Can you set down, word for word, the lines of the listing starting at the line containing "The height and" and ending at the line containing "instruction is located", leaving out the pictures?

DATASET:
........
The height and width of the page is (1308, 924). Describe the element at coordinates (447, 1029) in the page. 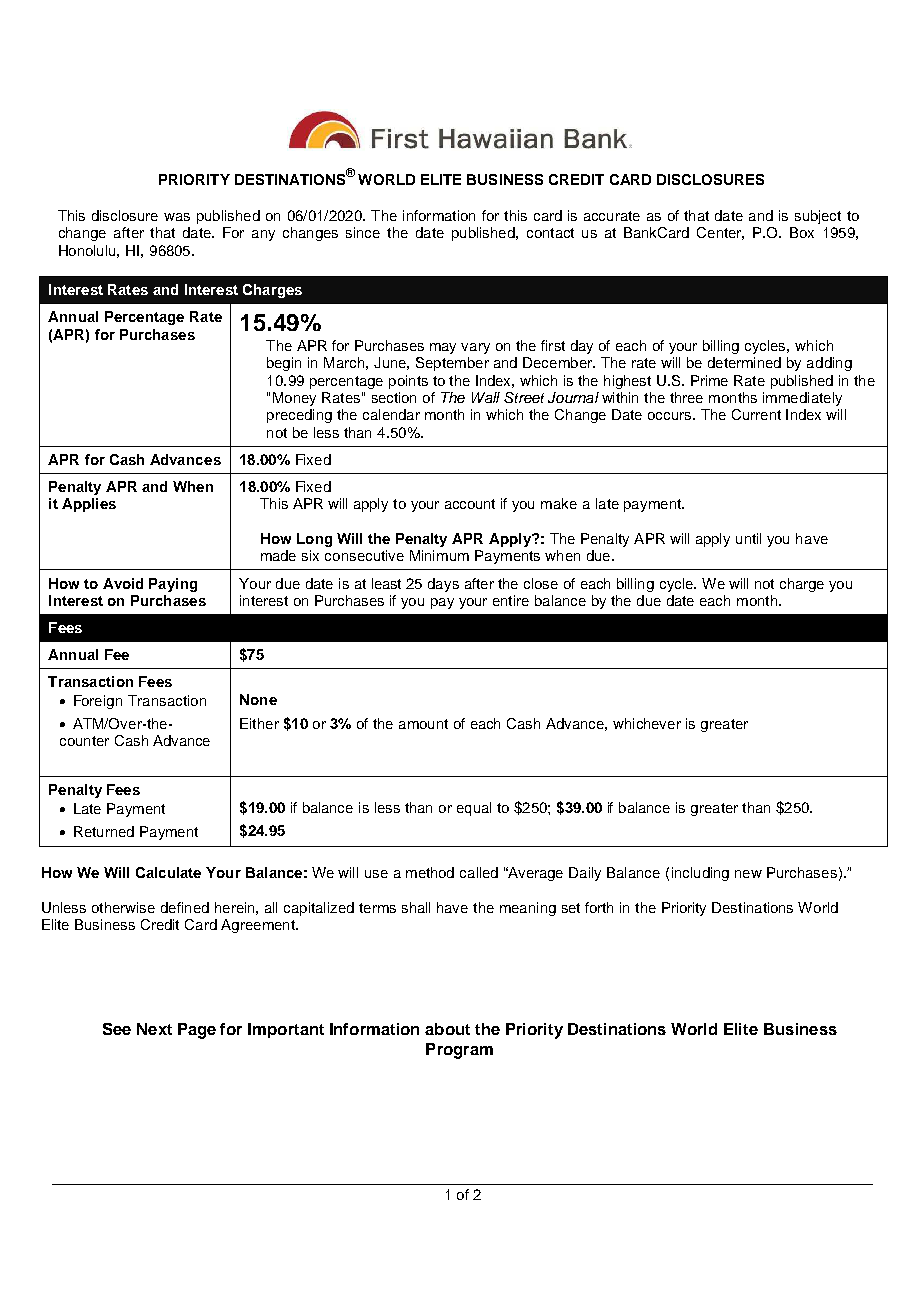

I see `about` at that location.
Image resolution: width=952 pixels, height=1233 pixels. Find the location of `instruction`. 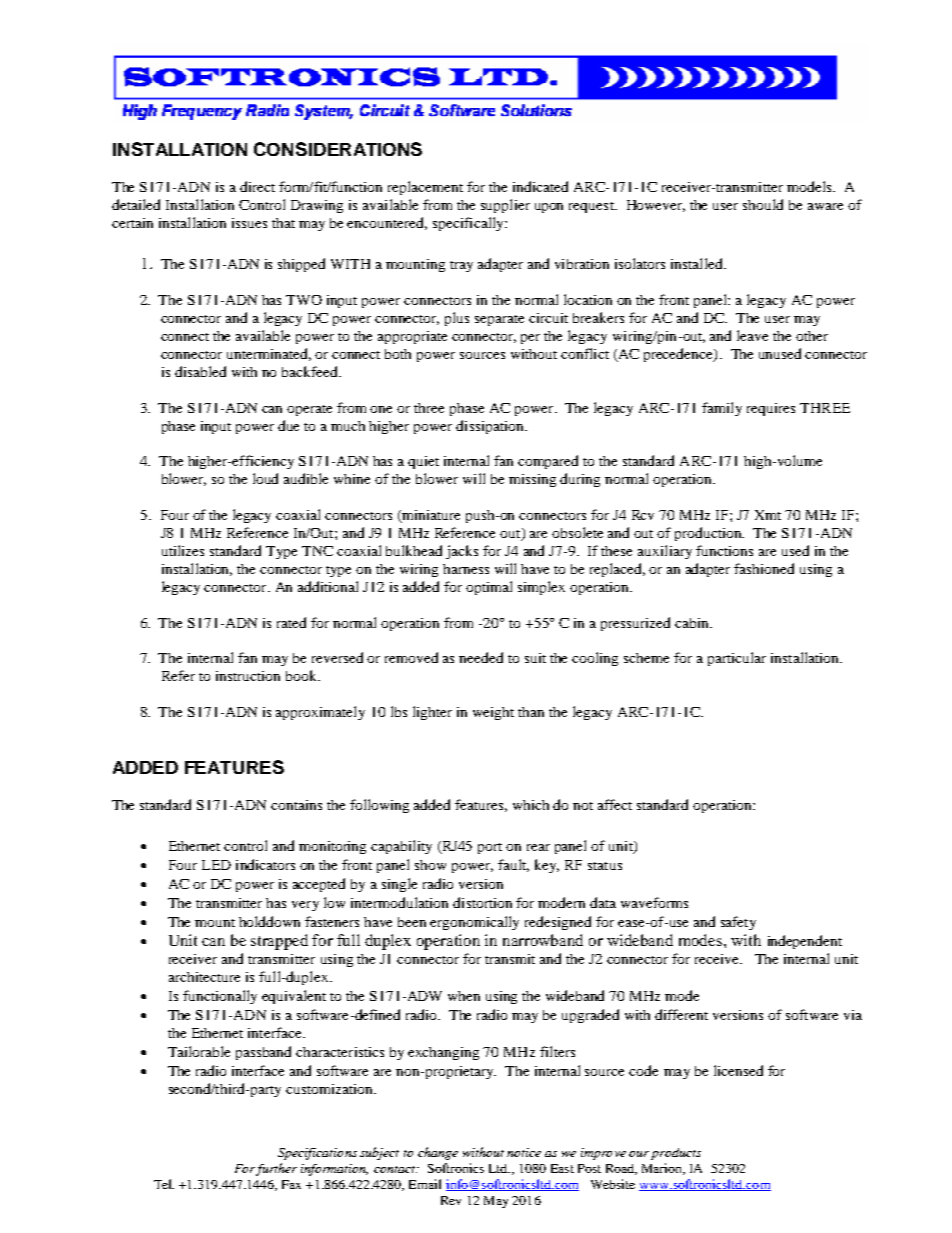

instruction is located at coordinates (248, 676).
........
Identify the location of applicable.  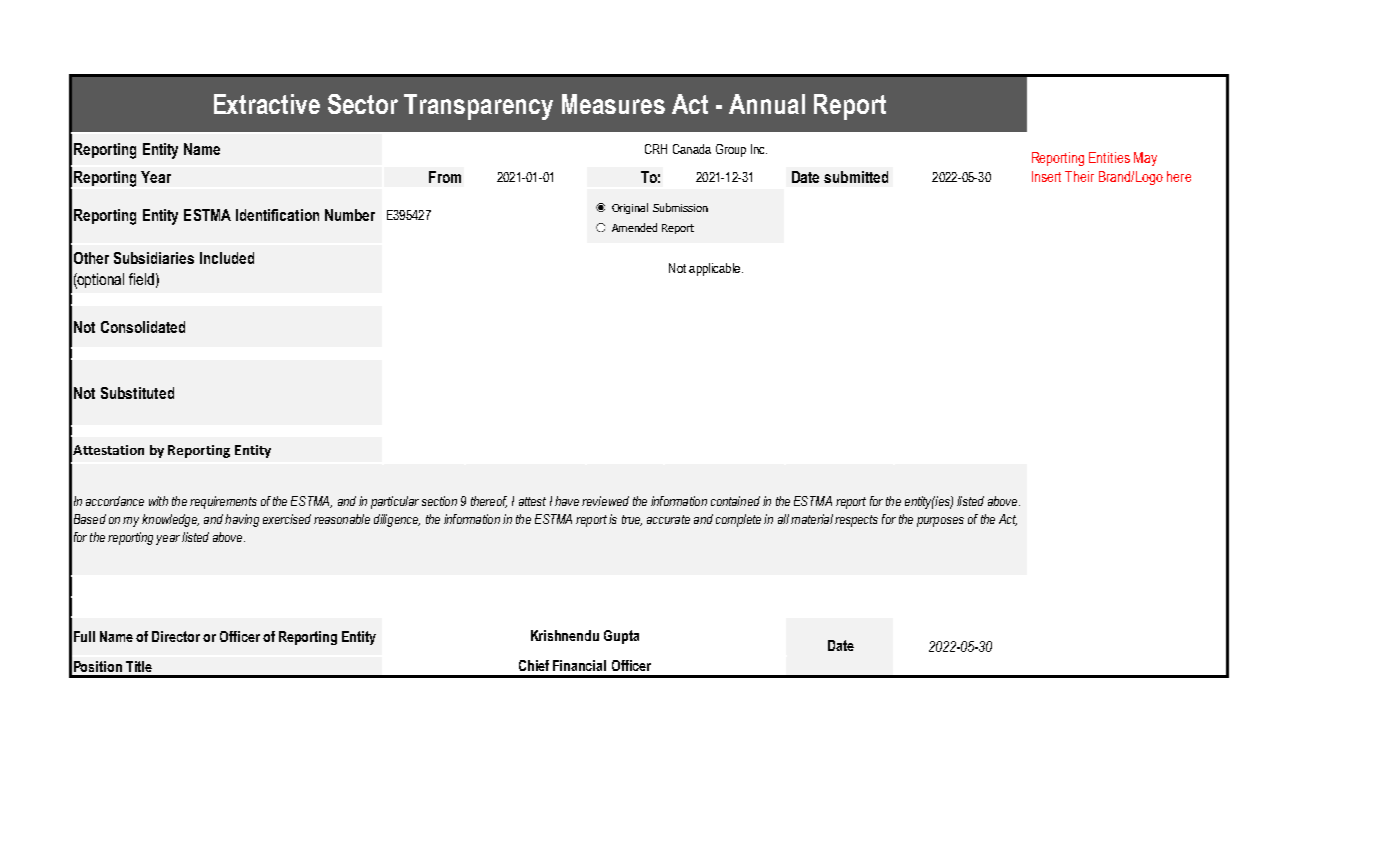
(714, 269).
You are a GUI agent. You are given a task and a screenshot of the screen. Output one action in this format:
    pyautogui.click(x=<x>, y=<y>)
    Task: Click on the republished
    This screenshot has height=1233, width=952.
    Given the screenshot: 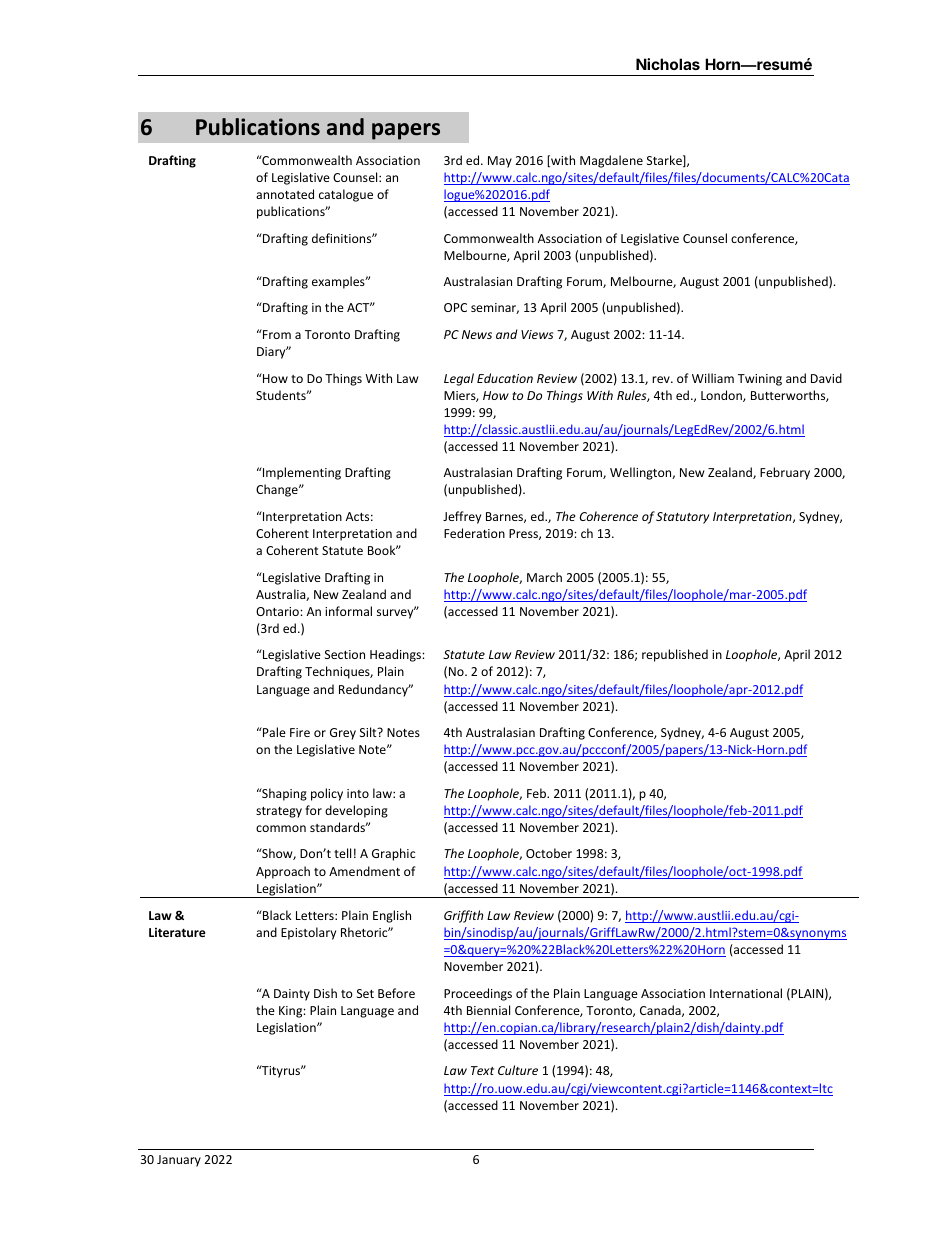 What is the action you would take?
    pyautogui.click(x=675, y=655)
........
TASK RESULT:
The height and width of the page is (1308, 924). Describe the element at coordinates (447, 1029) in the page. 

I see `about` at that location.
Image resolution: width=952 pixels, height=1233 pixels. Find the location of `instruction`. 

instruction is located at coordinates (248, 676).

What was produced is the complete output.